Frigyes
Karinthy : Nouvelles parues dans la presse
Le thÉÂtre ne peut pas mourir
Il ne s’agit pas d’une réflexion esthétique,
dramaturgique ou d’histoire de la culture à l’occasion de la dépression
théâtrale qui sévit. Habituellement je ne fais pas confiance aux résultats de
ce genre de démonstrations et d’arguments pour ou contre, même émis par moi.
J’ai découvert depuis longtemps que les gens, moi compris, sélectionnent parmi
les arguments et conclusions disponibles toujours ceux qui leur conviennent
personnellement, ceux qui justifient leur thèse et leur font miroiter des
résultats encourageants, sous prétexte de recherche de vérité universelle. En
d’autres termes, les écrivains découvriront toujours qu’une vie sans
littérature n’existe et ne peut exister – les comédiens ont tendance à croire le
sage qui démontre que le théâtre est immortel – les soldats claironnent la
guerre éternelle, les saints la paix éternelle, les forts la lutte et les
faibles la compréhension ; celui qui est jeune voit la victoire de la
jeunesse derrière le voile de brume de Demain sans apercevoir que Demain elle
sera elle aussi plus vieille et non plus jeune, et alors elle sera contente si
la sagesse, à laquelle elle a accédé nolens
volens pèse plus lourd que le babillage d’un enfant. Malheureusement parmi
les centaines de millions d’humains qui se battent et qui luttent il n’y a
guère à notre époque que dix ou quinze éminences dont, sinon le talent, plutôt
la position favorable et l’indépendance permettent de rechercher la vérité –
les autres se contentent de se débrouiller pour trouver leur petite vérité.

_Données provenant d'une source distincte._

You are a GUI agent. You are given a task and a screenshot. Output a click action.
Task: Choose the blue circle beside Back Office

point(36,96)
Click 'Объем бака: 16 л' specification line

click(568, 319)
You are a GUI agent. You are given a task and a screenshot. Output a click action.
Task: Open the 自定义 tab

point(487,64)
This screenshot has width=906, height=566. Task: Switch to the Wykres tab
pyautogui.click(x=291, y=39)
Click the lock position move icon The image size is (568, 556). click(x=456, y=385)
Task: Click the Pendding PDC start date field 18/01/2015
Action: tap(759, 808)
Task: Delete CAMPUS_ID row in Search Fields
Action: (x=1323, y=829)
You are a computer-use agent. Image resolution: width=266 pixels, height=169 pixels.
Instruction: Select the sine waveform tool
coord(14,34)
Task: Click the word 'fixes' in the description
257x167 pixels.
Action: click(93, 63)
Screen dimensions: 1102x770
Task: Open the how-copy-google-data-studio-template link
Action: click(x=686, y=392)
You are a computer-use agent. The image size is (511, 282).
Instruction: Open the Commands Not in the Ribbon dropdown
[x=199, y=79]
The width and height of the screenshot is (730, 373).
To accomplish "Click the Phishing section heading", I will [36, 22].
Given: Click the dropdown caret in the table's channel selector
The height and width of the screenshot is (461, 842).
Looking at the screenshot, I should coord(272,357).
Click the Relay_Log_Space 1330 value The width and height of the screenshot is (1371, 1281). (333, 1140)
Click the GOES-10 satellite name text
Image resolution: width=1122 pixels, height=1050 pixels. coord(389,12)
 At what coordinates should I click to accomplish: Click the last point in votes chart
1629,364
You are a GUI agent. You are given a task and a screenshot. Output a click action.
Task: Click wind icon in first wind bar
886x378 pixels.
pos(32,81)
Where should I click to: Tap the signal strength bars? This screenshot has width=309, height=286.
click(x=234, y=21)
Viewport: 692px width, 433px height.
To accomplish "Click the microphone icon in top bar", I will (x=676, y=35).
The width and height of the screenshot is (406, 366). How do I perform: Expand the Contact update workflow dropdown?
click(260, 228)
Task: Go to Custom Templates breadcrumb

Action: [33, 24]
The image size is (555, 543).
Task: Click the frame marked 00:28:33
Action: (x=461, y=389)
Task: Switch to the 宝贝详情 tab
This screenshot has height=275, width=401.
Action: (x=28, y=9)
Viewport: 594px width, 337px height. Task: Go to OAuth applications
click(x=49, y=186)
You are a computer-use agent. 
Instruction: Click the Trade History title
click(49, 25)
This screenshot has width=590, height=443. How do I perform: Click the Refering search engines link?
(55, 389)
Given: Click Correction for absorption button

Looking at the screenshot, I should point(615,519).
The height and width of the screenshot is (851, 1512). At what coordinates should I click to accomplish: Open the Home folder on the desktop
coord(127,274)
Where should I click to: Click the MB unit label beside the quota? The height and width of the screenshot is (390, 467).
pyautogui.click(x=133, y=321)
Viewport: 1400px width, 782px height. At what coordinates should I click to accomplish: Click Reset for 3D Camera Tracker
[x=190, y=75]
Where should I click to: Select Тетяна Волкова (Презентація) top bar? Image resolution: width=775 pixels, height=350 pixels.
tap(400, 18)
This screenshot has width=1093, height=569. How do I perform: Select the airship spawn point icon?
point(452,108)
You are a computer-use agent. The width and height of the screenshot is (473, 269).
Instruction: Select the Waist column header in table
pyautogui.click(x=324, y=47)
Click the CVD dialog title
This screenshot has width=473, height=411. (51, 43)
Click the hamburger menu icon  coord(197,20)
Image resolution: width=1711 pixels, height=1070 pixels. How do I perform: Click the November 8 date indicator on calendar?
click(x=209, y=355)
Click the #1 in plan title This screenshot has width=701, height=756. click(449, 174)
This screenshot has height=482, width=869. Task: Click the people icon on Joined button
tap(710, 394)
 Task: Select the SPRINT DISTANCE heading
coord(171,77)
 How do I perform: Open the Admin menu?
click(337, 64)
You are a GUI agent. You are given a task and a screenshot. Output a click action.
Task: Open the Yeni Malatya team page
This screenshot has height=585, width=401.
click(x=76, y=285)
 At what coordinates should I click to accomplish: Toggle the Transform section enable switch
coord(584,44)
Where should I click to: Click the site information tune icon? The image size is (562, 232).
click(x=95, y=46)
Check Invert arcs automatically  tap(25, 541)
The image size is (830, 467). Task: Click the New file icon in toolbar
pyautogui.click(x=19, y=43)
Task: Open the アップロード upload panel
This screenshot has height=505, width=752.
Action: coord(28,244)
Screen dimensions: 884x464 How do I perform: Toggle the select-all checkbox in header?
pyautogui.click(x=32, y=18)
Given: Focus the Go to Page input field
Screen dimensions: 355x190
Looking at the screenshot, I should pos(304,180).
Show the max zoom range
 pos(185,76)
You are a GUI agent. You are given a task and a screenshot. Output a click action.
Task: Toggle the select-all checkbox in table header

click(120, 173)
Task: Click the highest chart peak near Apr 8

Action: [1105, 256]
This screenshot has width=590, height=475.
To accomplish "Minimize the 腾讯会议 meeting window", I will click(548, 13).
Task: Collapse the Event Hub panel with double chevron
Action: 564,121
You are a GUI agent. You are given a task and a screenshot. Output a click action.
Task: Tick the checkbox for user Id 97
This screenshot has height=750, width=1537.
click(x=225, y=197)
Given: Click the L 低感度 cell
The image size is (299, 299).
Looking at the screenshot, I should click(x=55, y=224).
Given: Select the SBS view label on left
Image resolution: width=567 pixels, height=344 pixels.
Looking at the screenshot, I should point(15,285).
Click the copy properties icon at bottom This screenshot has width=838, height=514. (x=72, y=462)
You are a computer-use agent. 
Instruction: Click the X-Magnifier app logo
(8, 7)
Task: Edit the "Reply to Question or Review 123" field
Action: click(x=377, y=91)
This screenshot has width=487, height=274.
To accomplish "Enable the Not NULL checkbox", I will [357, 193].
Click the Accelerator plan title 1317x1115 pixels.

Justement pour cette raison je vous prie de
ne pas accorder une importance symbolique, abstraite, à l’affirmation du titre.
Par théâtre je n’entendais pas ici le Théâtre avec un T majuscule, l’art
théâtral et la littérature dramatique, mais tout simplement le théâtre, au sens
lexical du terme, autrement dit ce bâtiment que l’on construit à seule fin d’y
jouer des pièces ; eh bien le théâtre en tant que bâtiment servant cette
fonction ne peut pas mourir – j’attire votre attention sur ce fait, non en tant
que principe esthétique, mais en tant qu’un fait positif simple et modeste. Il
s’agit de ce qu’on construit un théâtre qui, par sa nature, ne peut être
utilisé à rien d’autre qu’y jouer et y écouter des pièces – il ne peut être
utilisé ni comme hôtel, ni comme maison d’habitation, ni comme halle aux
grains, ni comme marché aux poissons – impossible même de le transformer à
cette fin, donc si par malheur il devenait inutile, il conviendrait tout
simplement de le démonter comme quelque hangar temporaire, estrade ou arc de
triomphe dressés pour une seule occasion, et construire autre chose à sa place.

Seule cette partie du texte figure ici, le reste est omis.